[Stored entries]
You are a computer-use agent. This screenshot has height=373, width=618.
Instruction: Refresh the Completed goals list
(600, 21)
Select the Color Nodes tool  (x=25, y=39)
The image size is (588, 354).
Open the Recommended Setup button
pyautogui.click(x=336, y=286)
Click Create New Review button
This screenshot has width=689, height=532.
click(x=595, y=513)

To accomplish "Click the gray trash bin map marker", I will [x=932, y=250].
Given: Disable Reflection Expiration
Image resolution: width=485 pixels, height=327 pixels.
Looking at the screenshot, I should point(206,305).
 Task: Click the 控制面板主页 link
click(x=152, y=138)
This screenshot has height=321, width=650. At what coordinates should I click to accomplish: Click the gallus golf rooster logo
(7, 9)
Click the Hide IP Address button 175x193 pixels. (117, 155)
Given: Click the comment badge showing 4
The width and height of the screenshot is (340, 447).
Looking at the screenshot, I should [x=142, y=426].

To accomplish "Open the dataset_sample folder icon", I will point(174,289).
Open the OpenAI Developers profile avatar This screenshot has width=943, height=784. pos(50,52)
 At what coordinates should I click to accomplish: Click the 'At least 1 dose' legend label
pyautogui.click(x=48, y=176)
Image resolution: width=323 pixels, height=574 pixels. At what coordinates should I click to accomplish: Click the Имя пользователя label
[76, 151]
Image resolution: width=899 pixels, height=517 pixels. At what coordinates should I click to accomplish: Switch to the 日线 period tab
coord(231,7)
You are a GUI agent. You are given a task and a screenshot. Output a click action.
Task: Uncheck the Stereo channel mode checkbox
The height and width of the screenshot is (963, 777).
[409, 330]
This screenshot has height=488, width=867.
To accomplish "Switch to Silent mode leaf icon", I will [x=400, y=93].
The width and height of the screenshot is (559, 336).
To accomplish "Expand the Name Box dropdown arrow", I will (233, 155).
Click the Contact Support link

| THE PROBLEM |
Starting with the line that contains "This screenshot has height=488, width=867.", restate every line up to and including the last one above, exactly.

| ANSWER SECTION |
This screenshot has height=488, width=867.
To accomplish "Switch to Silent mode leaf icon", I will [x=400, y=93].
The width and height of the screenshot is (559, 336).
To accomplish "Expand the Name Box dropdown arrow", I will (233, 155).
Click the Contact Support link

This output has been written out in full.